Issue #4247
closedimprove performance of uploading ISO
Description
Adding a search criteria to filter out units as need to improve performance of "find_repo_content_units" in pulp_rpm/plugins/importers/iso/importer.py
We suffered serious performance issue to uploading units (ISO) to a repository when data volume get larger and larger. After applying the change[1], performance improved. In addition, some our internal function tests had been done, it's pass. We uses pulp 2.15.
Updated by Zhiming about 6 years ago
Steps to reproduce the issues:
1. Preparing test data. Uploading 30,000 small ISOs to Pulp.
2. Upload an ISO to Pulp and capture elapsed time. (It takes around 16 seconds in my test env.

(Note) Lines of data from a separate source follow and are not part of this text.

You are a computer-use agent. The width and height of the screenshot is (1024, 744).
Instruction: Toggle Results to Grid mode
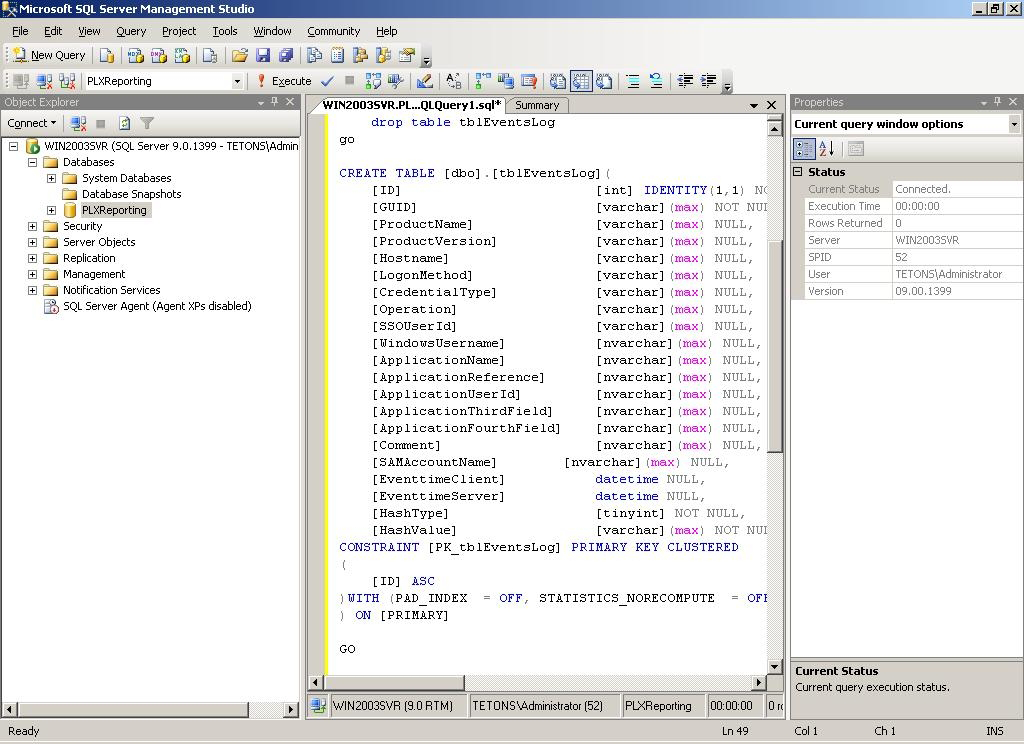pos(581,81)
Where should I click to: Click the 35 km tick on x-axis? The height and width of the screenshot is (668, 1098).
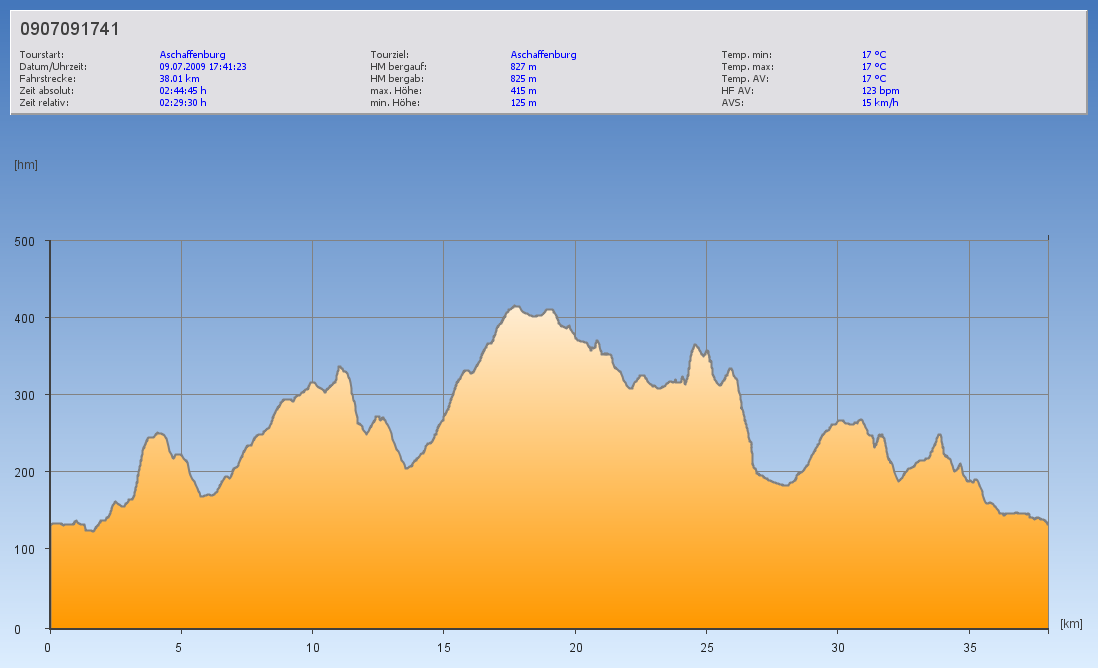pos(968,647)
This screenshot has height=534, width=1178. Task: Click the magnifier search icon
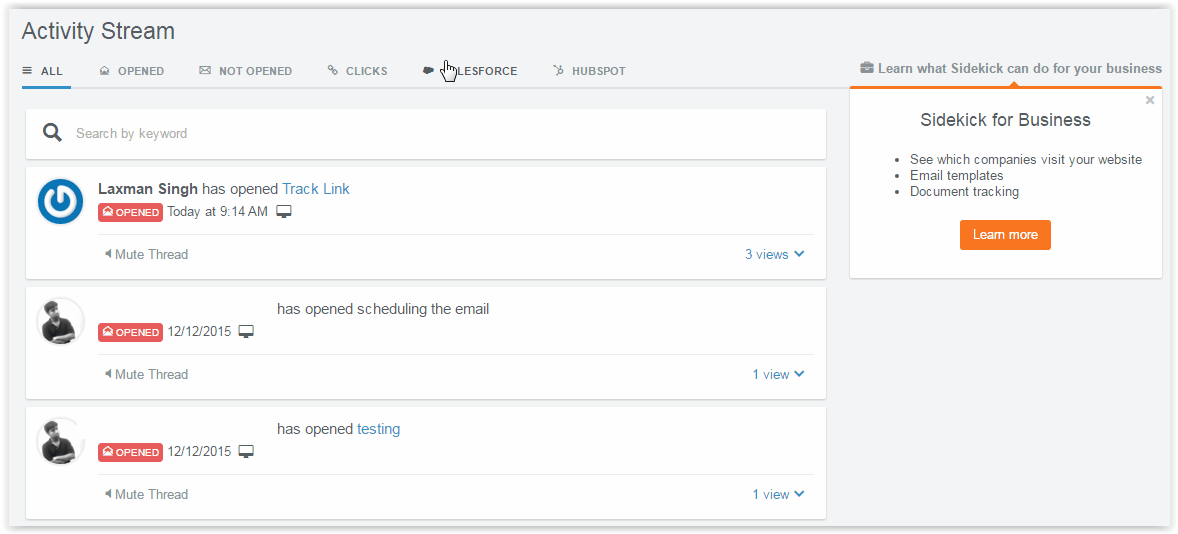[52, 133]
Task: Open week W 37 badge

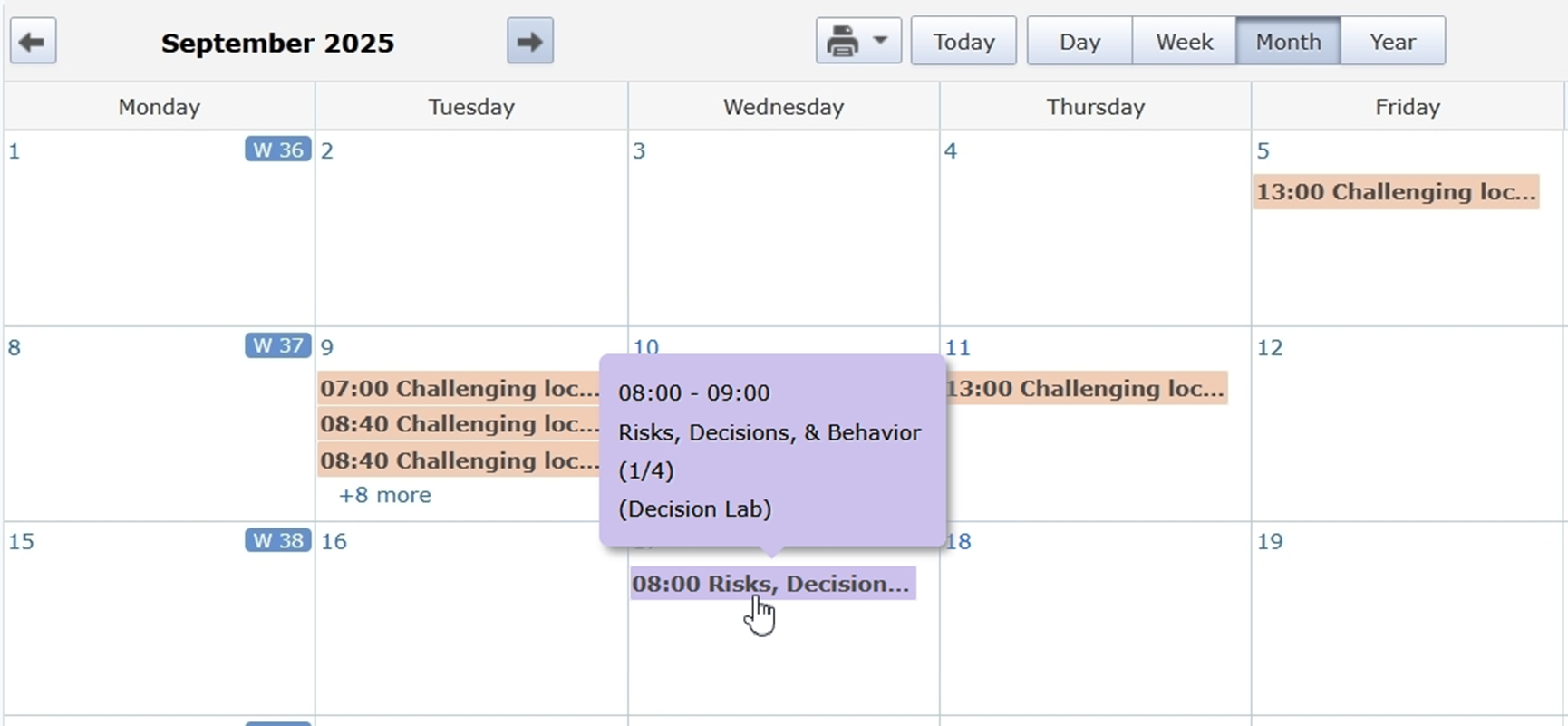Action: point(277,346)
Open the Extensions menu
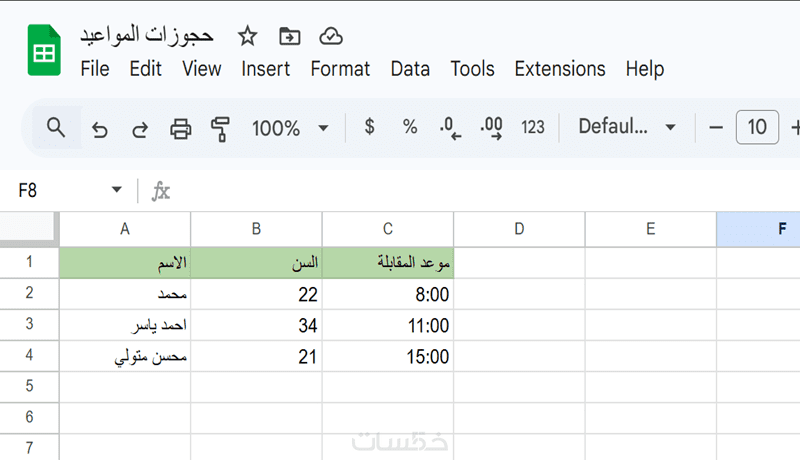 pos(559,69)
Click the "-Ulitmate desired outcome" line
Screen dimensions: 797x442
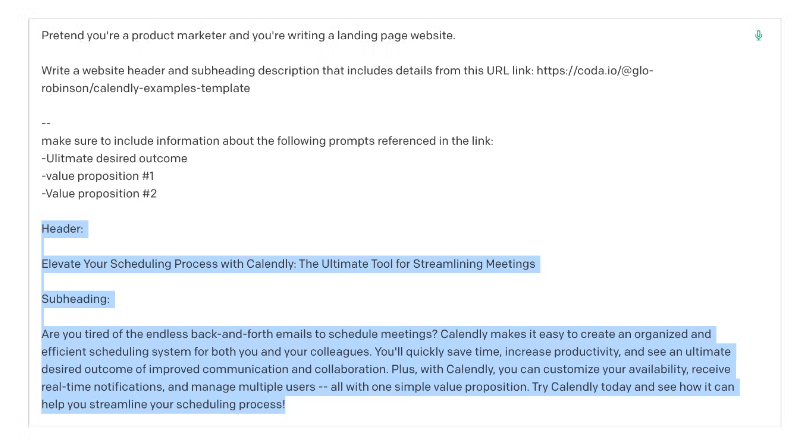click(x=114, y=158)
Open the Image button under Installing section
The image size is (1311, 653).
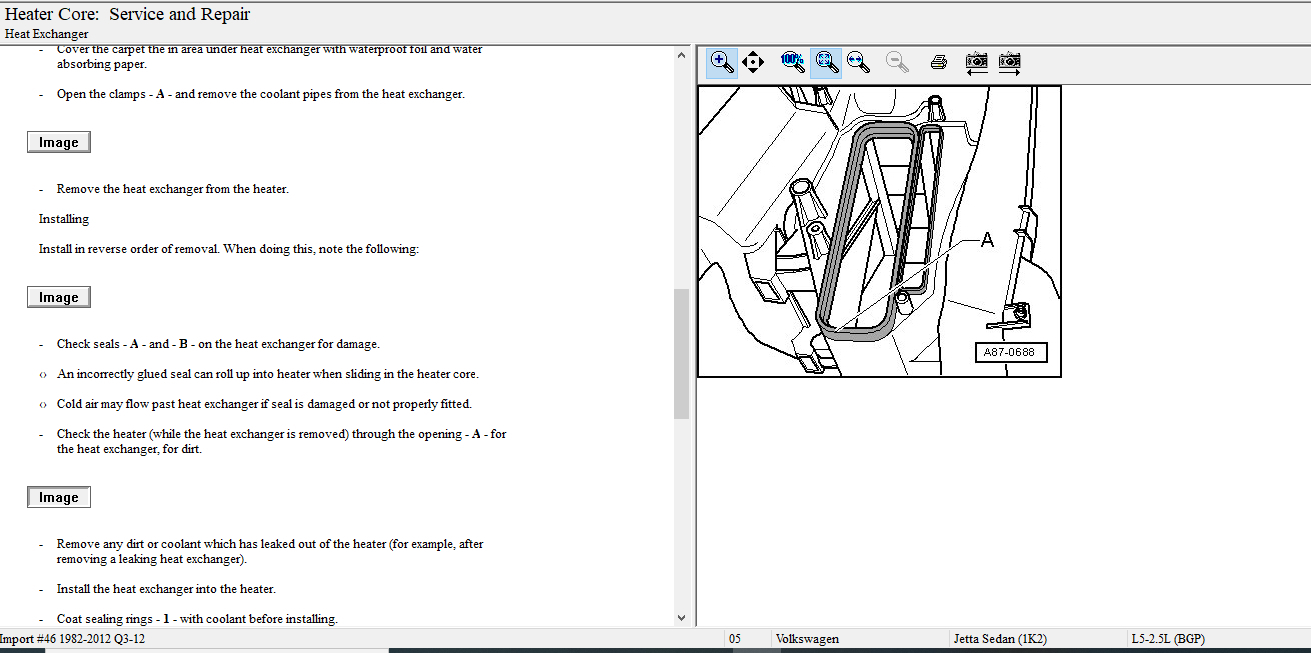(x=59, y=297)
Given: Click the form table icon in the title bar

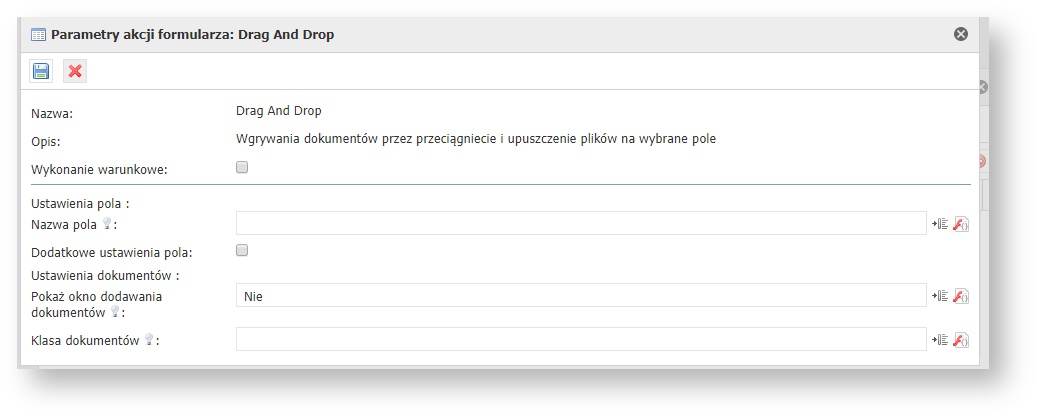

After applying the fix, it just takes around 2 - 3 seconds.)
Updated by Zhiming about 6 years ago
Analysis for the performance issue.
Let’s look at below piece of codes which is from “pulp/server/controllers/repository.py”.
def find_repo_content_units(..., repo_content_unit_q=None,..)
......
qs = model.RepositoryContentUnit.objects(q_obj=repo_content_unit_q,
repo_id=repository.repo_id)
......
for repo_content_unit in qs:
id_set = type_map.setdefault(repo_content_unit.unit_type_id, set())
id_set.add(repo_content_unit.unit_id)
content_unit_set = content_units.setdefault(repo_content_unit.unit_type_id, dict())
content_unit_set[repo_content_unit.unit_id] = repo_content_unit
......
As the value of parameter “repo_content_unit_q” equals “None” (invoker does not pass any data for it), "qs = model.RepositoryContentUnit.objects(q_obj=repo_content_unit_q, repo_id=repository.repo_id)" fetches all records of the repo from repo_content_units in MongoDB, then saves to Python a Map object and List objects.
Profiling shows the piece takes >80% of total time of uploading an unit (there are more than 30000 units in the repo). The major reason is result set “qs” is too large. Worse, “qs” will get larger as uploading more units, and performance will get worse and worse.
So passing a search criteria[1] "repo_content_unit_q" to filter out units as need can improve performance.
Updated by ttereshc about 6 years ago
- Status changed from NEW to POST
- Triaged changed from No to Yes
Added by Zhiming about 6 years ago
Updated by bmbouter almost 6 years ago
- Status changed from POST to CLOSED - WONTFIX
Pulp 2 is approaching maintenance mode, and this Pulp 2 ticket is not being actively worked on. As such, it is being closed as WONTFIX. Pulp 2 is still accepting contributions though, so if you want to contribute a fix for this ticket, please reopen or comment on it. If you don't have permissions to reopen this ticket, or you want to discuss an issue, please reach out via the developer mailing list.
Improve performance of uploading ISO
Adding a search criteria to filter out units as need to improve performance of "find_repo_content_units".
ref #4247 https://pulp.plan.io/issues/4247